Likewise, Jim Herbert’s work to build First Republic Bank (the bank he founded in 1985 and is listed on the NYSE) deserves praise and recognition.  I shared my thoughts on Jim’s bank after meeting him last year.  For those in the know, First Republic is one of this country’s great banks. Not only is it solely focused on organic growth, it’s also focused solely on private banking. While my conversation with Jim was off-the-record, I left his office convinced its the smarts within, not the size of, a bank that will separate the have’s from the have-nots in the years ahead. Clearly, as new regulations and slim profit margins challenge the banking industry, the skills and backgrounds of the employees who work in banking must change too.

Finally, the co-head of Sandler O’Neill’s Investment Banking group, Bill Hickey, praised Vince Delie – the President & Chief Executive Officer of the 11.7Bn, NYSE-listed FNB Corproration.  According to Bill, Vince “has led FNB through four acquisitions in the last three years and three capital raise transactions… FNB continues to deliver above market returns and has been rewarded with a currency that trades at 245% of Tangible Book Value.”

(2) Before joining out team a few years ago, Bank Director Magazine’s Managing Editor, Naomi Snyder, spent 13 years as a business reporter for newspapers in South Carolina, Texas and Tennessee.  Based on this background, and her current responsibilities, I asked for her thoughts on the qualities and characteristics of a successful bank CEO.  In her words, “some of the CEOs of great banks seem to have leadership qualities without being bullies. I don’t think they hire a bunch of “yes” people who will agree with them as the ship is sinking. They don’t have charismatic personalities at the expense of honesty and ethics.”  She noted that in multiple performance rankings in Bank Director magazine, these banks show some consistent themes. “Great banks differentiate themselves from the competition. They often don’t compete on price but on quality of service, and there is no way to do that without hiring a superior staff and motivating employees to do their best.”
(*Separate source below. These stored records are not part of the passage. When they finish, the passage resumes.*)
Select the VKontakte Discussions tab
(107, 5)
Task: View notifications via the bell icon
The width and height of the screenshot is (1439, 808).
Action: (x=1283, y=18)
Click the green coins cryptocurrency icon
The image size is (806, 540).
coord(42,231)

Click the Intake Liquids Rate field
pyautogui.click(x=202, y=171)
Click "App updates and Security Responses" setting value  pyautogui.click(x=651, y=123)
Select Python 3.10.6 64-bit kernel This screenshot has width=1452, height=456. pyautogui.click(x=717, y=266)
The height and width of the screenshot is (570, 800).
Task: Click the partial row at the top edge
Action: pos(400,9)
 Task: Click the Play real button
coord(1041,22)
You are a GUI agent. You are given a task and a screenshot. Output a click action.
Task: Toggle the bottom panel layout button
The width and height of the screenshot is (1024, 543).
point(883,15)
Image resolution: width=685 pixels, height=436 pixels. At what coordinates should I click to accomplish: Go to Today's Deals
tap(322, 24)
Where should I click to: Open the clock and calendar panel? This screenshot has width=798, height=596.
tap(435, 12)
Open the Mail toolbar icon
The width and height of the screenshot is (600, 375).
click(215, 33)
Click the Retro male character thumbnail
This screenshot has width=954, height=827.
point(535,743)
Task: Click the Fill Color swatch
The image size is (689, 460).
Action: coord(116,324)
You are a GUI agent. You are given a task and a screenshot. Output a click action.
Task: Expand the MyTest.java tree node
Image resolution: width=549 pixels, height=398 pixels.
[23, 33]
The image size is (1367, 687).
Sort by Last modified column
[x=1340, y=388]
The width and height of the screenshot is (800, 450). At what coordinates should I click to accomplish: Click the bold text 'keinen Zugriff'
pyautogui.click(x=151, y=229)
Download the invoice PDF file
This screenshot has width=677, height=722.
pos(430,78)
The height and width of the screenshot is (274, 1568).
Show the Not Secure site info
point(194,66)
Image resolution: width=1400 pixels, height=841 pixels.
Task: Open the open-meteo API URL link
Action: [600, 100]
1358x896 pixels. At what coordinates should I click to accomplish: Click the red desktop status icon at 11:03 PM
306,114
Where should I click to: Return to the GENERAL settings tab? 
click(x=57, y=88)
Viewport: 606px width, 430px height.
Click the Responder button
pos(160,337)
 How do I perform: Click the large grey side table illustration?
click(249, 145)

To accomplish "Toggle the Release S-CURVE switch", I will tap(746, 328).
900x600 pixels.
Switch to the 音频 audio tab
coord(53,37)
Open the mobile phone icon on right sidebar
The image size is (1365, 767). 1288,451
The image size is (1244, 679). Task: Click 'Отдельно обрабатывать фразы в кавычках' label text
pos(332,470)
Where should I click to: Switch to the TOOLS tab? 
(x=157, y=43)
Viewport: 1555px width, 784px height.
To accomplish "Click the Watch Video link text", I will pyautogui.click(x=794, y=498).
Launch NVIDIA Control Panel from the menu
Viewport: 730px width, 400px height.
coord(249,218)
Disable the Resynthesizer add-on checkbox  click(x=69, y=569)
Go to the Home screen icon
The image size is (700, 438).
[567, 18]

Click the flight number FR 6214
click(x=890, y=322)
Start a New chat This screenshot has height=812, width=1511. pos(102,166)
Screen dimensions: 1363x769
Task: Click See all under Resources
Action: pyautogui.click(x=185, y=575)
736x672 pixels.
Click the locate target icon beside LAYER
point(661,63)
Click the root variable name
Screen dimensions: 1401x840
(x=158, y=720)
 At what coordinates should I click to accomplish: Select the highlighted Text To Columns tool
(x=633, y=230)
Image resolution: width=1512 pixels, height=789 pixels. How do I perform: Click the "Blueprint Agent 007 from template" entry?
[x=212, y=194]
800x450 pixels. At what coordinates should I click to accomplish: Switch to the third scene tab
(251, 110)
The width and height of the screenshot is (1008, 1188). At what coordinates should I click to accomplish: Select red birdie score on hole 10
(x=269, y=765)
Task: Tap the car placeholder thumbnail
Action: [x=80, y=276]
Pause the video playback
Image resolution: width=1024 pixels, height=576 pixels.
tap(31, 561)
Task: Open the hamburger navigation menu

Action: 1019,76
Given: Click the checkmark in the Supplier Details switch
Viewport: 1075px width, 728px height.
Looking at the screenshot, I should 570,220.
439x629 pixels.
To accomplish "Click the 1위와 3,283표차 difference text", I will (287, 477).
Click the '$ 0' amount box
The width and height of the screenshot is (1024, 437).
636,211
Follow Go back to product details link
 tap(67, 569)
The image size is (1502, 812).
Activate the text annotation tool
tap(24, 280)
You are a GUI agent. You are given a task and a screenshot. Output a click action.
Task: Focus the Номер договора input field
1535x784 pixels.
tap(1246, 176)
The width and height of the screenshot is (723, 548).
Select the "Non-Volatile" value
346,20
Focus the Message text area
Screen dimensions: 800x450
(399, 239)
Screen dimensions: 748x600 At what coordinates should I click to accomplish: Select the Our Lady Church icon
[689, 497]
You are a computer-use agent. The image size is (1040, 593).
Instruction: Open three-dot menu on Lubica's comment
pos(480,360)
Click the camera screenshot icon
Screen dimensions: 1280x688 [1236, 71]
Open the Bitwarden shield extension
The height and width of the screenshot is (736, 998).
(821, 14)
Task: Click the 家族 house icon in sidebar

(3) To put some color and context to Naomi’s thoughts, I asked Jack Milligan, the Editor of Bank Director magazine, to share his thoughts on three community bank CEOs that are doing some impressive things.  The qualifier?  Keep ’em “local” — he is in Charlottesville, I’m in D.C. — and close to $1Bn size.  Fortunately for me, Jack accepted my challenge and suggested I take a look at Fairfax, VA-based First Virginia Community Bank (FVC).  Led by Chairman & CEO David Pijor, FVC was “a November 2007 de novo that has grown to $422 million in assets as of December 2013.  Pijor, a veteran of the NOVA banking market, raised $23 million in a little over eight weeks and had the bank up and running in just 11 months.  Granted, this was prior to the subprime mortgage crisis and “Great Depression,” and Pijor has had the advantage of being in one of the strongest banking markets in the country, but the bank’s loans, deposits and capital over the past 7+ years have been impressive all the same. Pijor also did a small acquisition in late 2012 that enabled FVC to expand into neighboring Arlington County. I would expect to see big things out of this little bank.”

Next, he pointed me towards Citizens & Northern Corp., a financial institution based in Wellsboro, PA and led by their Chairman & CEO, Chuck Updegraff.  As Jack shared, “C&N is situated in North Central Pennsylvania, not exactly a banking growth market although the local economy has received a bit of a lift from natural gas exploration in the Marcellus Shale Region. This is just a very well-run bank that makes the most of what its market has to offer, and Updegraff deserves credit for running a very tight ship.  C&N has a little over $1.3 billion in assets and was the top ranked $1-$5 billion bank on Bank Director’s 2012 Bank Performance Scorecard and the 2nd ranked bank in 2013.”

Finally, Jack lauded National Bankshares Inc., an organization that counts James Rakes as its Chairman & CEO.  Per Jack: “if you’ve ever been to Blacksburg, VA – the home of Virginia Tech University and a neighbor of nearby Radford University in Christiansburg – you know that it’s a beehive of activity nestled in the mountains and forests of Southwestern Virginia. At just slightly over $1 billion in assets,National Bankshares is another well-managed bank that takes full advantage of everything its market has to offer – in its case a relatively strong local economy that benefits from having two vibrant universities. Virginia Tech is the 2nd largest public college in the state and is a major research institution. National was the 3rd ranked bank in the $1-$5 billion category in the 2012 Bank Performance Scorecard, and placed 6th in 2013.”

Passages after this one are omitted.